De l'école à la rue

4 minutes de lecture

La première année où Samir, Dragan et Luca se retrouvèrent ensemble à l’école marqua plus qu’une simple amitié. C’était une période de changements profonds, où tout un groupe de jeunes cherchaient à affirmer leur identité. Pour beaucoup, cette identité passait par la musique et les vêtements. Au début de l’année, tout le monde écoutait les gros tubes qui passaient à la radio : de la dance, des hits internationaux, des morceaux qui tournaient en boucle. Mais peu à peu, les goûts se raffinaient, et des clans musicaux se formaient.

Un groupe, qu’on appelait les « métalleux », s’imposa rapidement. Ils portaient des t-shirts à l’effigie de groupes comme Nirvana, Guns N' Roses, Iron Maiden ou encore Megadeth.
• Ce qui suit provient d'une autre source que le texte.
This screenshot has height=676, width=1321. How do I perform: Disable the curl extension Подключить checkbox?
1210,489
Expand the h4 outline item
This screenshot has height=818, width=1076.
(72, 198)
Toujours avec des jeans déchirés, ils affichaient leur appartenance à une culture plus sombre, plus rebelle. Avec leurs cheveux longs, des vestes en cuir ou en jean, ils avaient l’air de vivre dans un monde à part, leur univers forgé par les riffs métalliques. Pendant les récréations, on les voyait branchés à leurs walkmans, hochant la tête au rythme des guitares, complètement absorbés dans leur bulle.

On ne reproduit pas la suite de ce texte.